- Conference: Pacific Coast Conference
- Record: 3–6–2 (0–5–2 PCC)
- Head coach: Lon Stiner (2nd season);
- Home stadium: Bell Field

= 1934 Oregon State Beavers football team =

American college football season

The 1934 Oregon State Beavers football team represented Oregon State College in the Pacific Coast Conference (PCC) during the 1934 college football season. In their second season under head coach Lon Stiner, the Beavers compiled a 3–6–2 record (0–5–2 against PCC opponents), finished in ninth place in the PCC, and were outscored by their opponents, 131 to 104.

The team played its home games at Bell Field in Corvallis, Oregon and Multnomah Stadium in Portland.

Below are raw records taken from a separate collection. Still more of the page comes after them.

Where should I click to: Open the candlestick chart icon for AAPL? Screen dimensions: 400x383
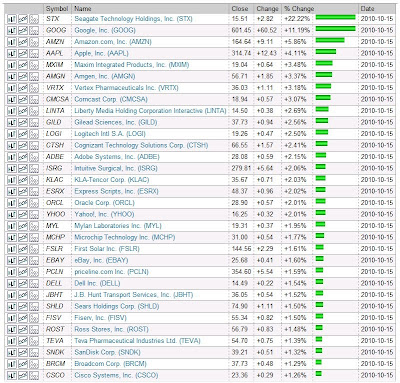click(x=12, y=54)

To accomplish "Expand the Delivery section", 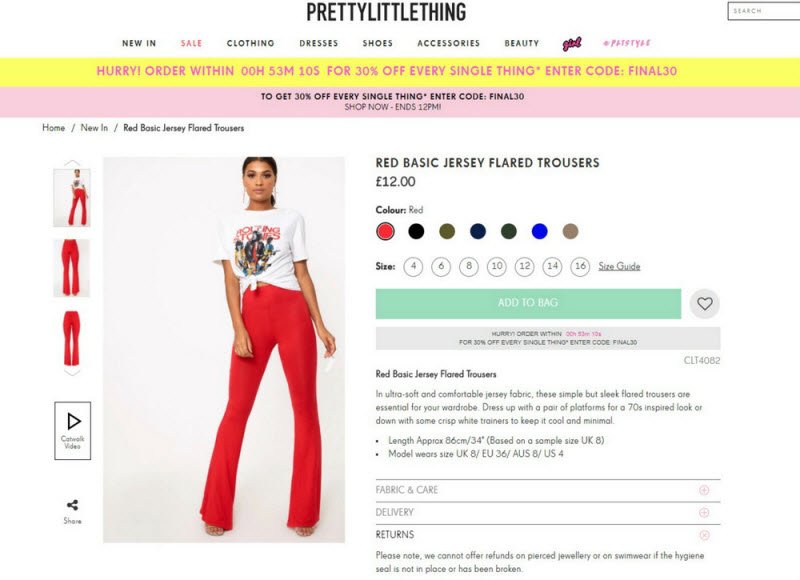I will tap(548, 513).
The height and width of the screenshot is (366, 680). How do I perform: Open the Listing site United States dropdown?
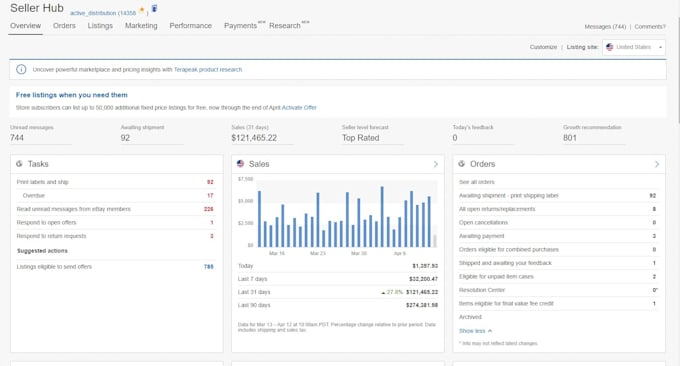(x=634, y=47)
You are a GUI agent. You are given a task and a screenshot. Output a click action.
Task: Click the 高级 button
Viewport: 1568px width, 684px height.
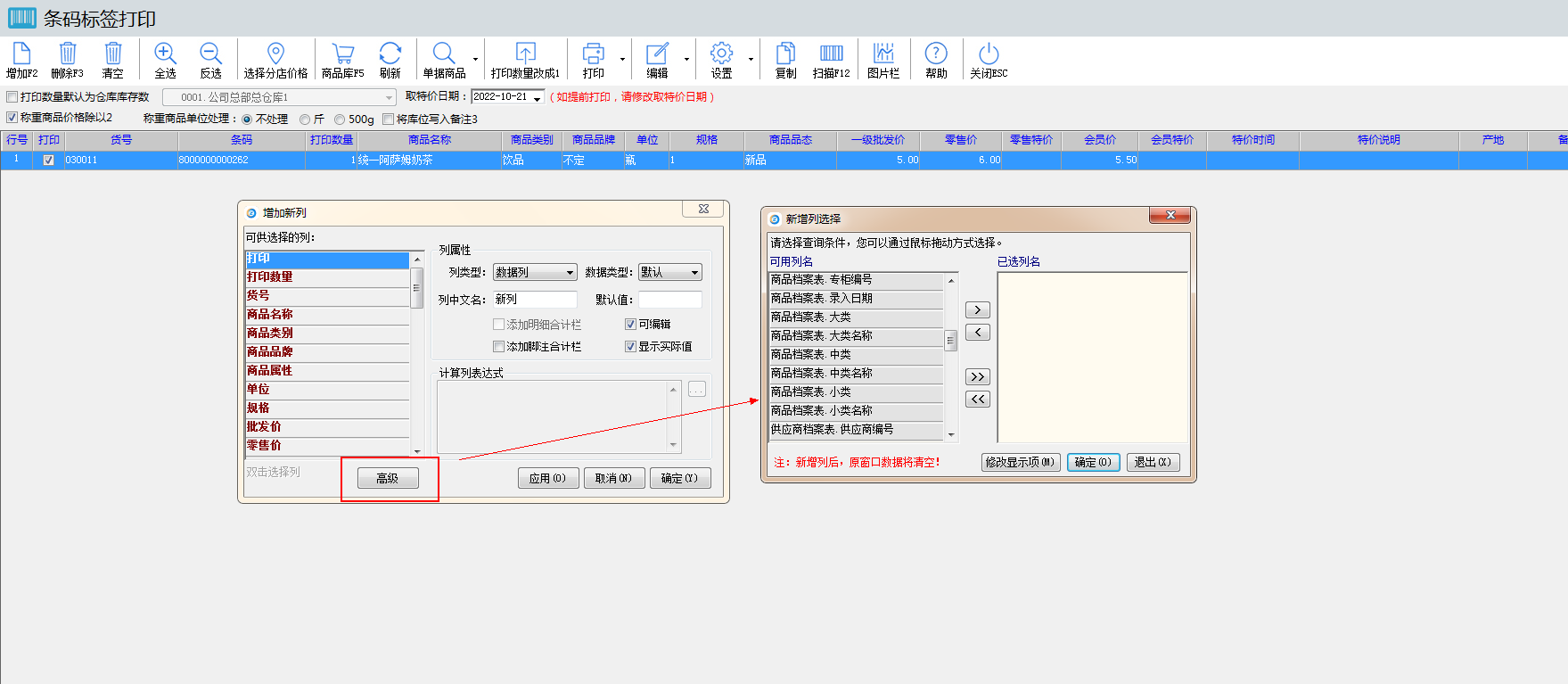[388, 479]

The OSC squad finished the 1934 season with a national ranking of #119.

==Schedule==

| Date | Opponent | Site | Result | Attendance | Source |
| September 22 | Willamette* | Bell Field; Corvallis, OR; | W 13–0 |  |  |
| September 22 | Pacific (OR)* | Bell Field; Corvallis, OR; | W 19–0 |  |  |
| September 28 | San Francisco* | Bell Field; Corvallis, OR; | L 0–10 |  |  |
| October 6 | Stanford | Multnomah Stadium; Portland, OR; | L 0–17 | 12,000 |  |
| October 12 | Columbia (OR)* | Bell Field; Corvallis, OR; | W 39–12 |  |  |
| October 20 | at USC | Los Angeles Memorial Coliseum; Los Angeles, CA; | T 6–6 | 40,000 |  |
| October 27 | at Washington State | Rogers Field; Pullman, WA; | L 0–31 | 13,000 |  |
| November 3 | at Washington | Husky Stadium; Seattle, WA; | L 7–14 | 12,000 |  |
| November 10 | vs. Oregon | Multnomah Stadium; Portland, OR (rivalry); | L 6–9 | 22,000 |  |
| November 17 | Montana | Bell Field; Corvallis, OR; | T 7–7 | 3,500 |  |
| November 24 | at UCLA | Los Angeles Memorial Coliseum; Los Angeles, CA; | L 7–25 | 15,000 |  |
*Non-conference game; Homecoming;

==Roster==
- HB Joe Gray, Fr.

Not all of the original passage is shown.